● **DOCUMENT TEXT**:
Recently in Conferences Category

New England Archivists Spring Meeting

This week the New England Archivists held their spring meeting in Portsmouth, NH, and I (and a good portion of my archives classmates) were in attendance.  This was actually my first professional conference, and I went to see and hear professionals in the archives community talk about their jobs, the current state of the archives field, and of course, a decent dose of networking, networking, and more networking.  (I am terrible at networking, and would generally rather rip out my own tongue than talk to a complete stranger, but I went into the conference knowing that I would have to do exactly that at least once because it was an assignment for my LIS440 class.  Let the record show that I did manage to talk to one stranger and did not die as a result, so I think I may be a better person for the experience.)  (Let the record also show that one stranger was exactly how many I talked to, so... baby steps.)

● **TO BE DONE**:
A. Answer these questions from the post about the New England Archivists spring meeting.
(i) In what city was the spring meeting held?
(ii) For which class was talking to a stranger an assignment?
(iii) How many strangers did the writer talk to at the conference?
B. Carry on the post about the New England Archivists spring meeting from the point where it stops.
The records play no part in the work on this page.

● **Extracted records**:
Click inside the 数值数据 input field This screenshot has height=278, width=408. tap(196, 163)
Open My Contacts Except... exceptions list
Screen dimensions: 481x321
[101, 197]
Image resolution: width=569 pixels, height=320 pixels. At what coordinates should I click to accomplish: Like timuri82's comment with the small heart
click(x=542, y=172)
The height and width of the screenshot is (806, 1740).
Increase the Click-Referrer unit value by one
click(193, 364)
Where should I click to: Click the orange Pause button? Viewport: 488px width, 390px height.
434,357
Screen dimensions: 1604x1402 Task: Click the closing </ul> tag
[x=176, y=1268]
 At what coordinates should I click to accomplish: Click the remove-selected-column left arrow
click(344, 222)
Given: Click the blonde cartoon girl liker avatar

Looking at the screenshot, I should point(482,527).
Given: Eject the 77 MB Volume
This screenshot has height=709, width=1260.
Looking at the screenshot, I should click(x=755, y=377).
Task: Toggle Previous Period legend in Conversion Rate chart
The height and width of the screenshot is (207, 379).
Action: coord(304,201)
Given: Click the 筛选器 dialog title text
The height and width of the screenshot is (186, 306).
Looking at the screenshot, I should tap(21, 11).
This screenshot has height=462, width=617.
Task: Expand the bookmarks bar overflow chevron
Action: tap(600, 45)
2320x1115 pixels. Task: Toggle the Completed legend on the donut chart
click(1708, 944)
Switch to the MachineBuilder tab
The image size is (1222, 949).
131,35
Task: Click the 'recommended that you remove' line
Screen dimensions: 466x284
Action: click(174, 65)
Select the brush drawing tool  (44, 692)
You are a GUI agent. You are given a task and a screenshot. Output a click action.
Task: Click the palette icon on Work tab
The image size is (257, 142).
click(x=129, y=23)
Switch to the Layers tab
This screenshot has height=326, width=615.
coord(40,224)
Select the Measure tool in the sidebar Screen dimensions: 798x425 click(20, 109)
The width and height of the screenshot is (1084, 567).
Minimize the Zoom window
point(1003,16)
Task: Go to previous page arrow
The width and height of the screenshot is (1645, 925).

● **EXERCISE ANSWERS**:
A.
(i) Portsmouth, NH
(ii) LIS440
(iii) One

B.
buttonmaker01.jpgThe thing about the archives field is that it is incredibly diverse in terms of both the types of archives institutions that exist and the types of archiving jobs within those institutions.  The two internships that archives concentrators take in GSLIS give us a taste of that diversity, but professional organizations and conferences like the NEA really drive the point home.  The highest points of the conference for me were presentations that helped me see sides of archiving I'd never considered before: a talk by international archivists about how archives work in their countries on Saturday and a talk about using a buttonmaker to do outreach on campus and in the community for a college archive on Friday.  (The picture is of the buttonmaker, which they pulled out after the talk to let people play with - I need to learn how to take decent photos with my phone.)  As someone who used to work with teens in a public library, I'm very familiar with the idea of outreach, but I'd never really thought about outreach and advocacy for archives - and how similar creative and fun tactics could be used, far beyond the usual flyer and poster distribution.  I'd definitely never known that Outreach Archivist was an actual job, but the more I learn about it, the more intrigued with the idea I get.

When I entered the GSLIS program I was certain I knew what sort of job I'd want when I graduated, but the longer I spend in the program the more opportunities I see that interest me.  This is how things should work, I think, but I really wish I had some sort of time machine that could let me take a peek at my life a year from now, because at this point I'm leaning in a lot of directions at once.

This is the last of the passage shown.